四月の陽気は歩く分には丁度いいかも知れないが、自転車を漕いでいる身には少々暑い。しかし今日に限ってはそよ風が吹いているので心地よさの方が勝っている。その上今通っている道には所々に色とりどりの花が咲いており春らしさをより感じられて健やかな気分にもなれた。
京都市は太秦の少し南に位置しているこの辺りは昔ながらの家と新興住宅が混在している。小中学校や幼稚園が点在しているので花壇や鉢植えが多く、自然と花を見れる機会が多くなるのだ。
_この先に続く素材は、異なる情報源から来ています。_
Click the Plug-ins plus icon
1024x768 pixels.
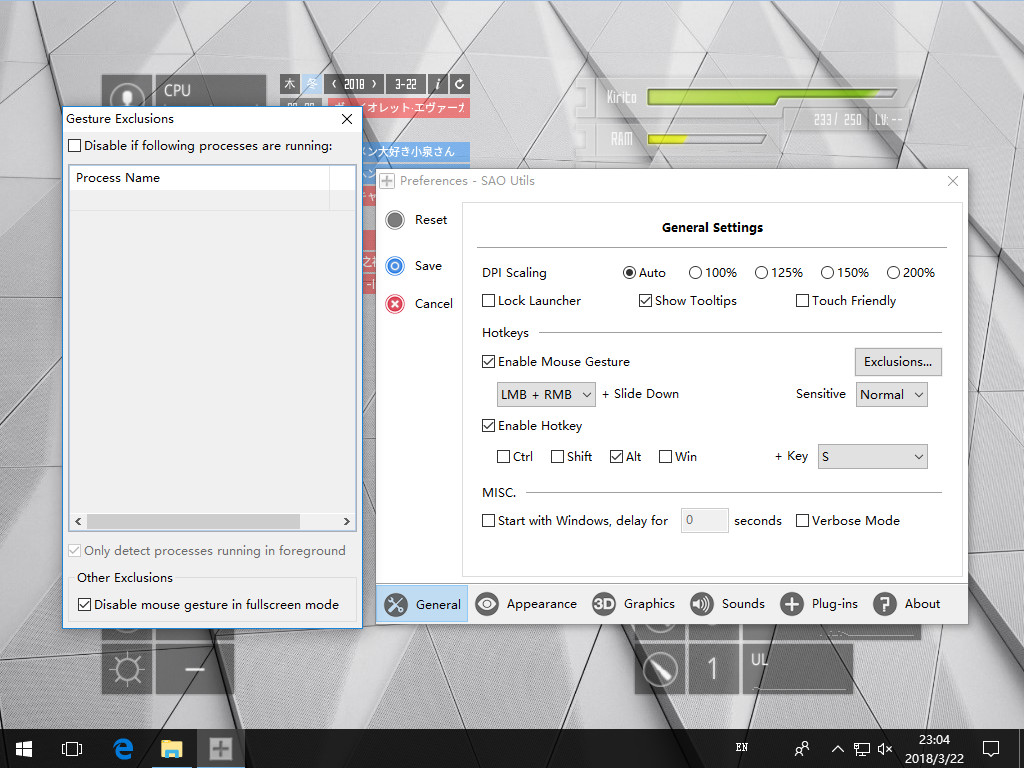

この周辺は住所の上では梅津、もしくは嵯峨野と言った。
けれどそこを行く福松は町名などは、まだあやふやにしか覚えていなかった。もちろんそれには理由がある。何故ならば彼が京都に在を移し終えたのは五日前のこと。荷ほどきや新生活の準備やらに時間を取られ周囲の散策はほとんどできていないのだ。
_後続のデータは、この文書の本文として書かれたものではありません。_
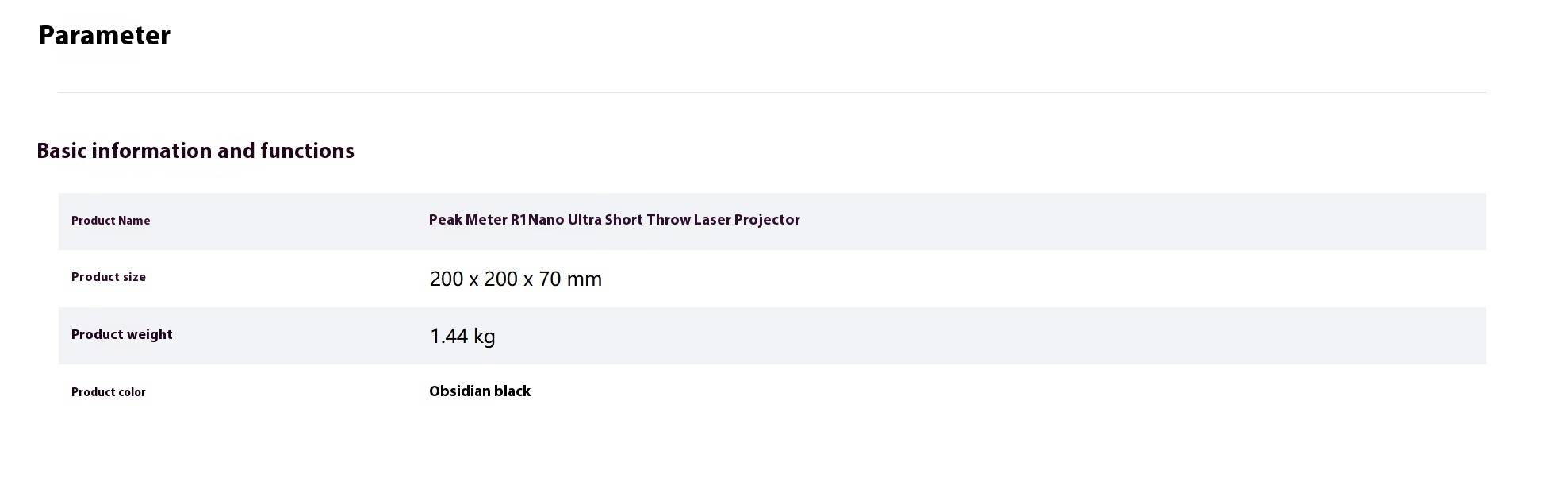
Task: Select the word "black" in color value
Action: coord(512,391)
三カ月前にドリさんから梅藤映画撮影所の秘密を聞かされた福松は撮影所を出た後になってようやく自分の身に起こった事に興奮を覚えた。予定していた小旅行程度の観光も心ここにあらずのまま終わり、気が付いたら仙台に戻っていたような有様だった。それから合格通知が届くまでの数日は京都での出来事が夢なのか現実なのかが大分ぼんやりとしていた。
ともあれ晴れて合格の通知を知らされた福松は期待に胸膨らませて引っ越しの準備を済ませ数日前に京都へやってきた。そして何を隠そう、今日がそのスクールの授業初日なのである。
間借りしているアパートを出て梅津の町を自転車で北上していた福松は、大映通りに出ると西へ曲がり帷子ノ辻駅の方へ進んだ。そして灰色のブロック塀をなぞるように進むと目当ての撮影所の入り口が見えた。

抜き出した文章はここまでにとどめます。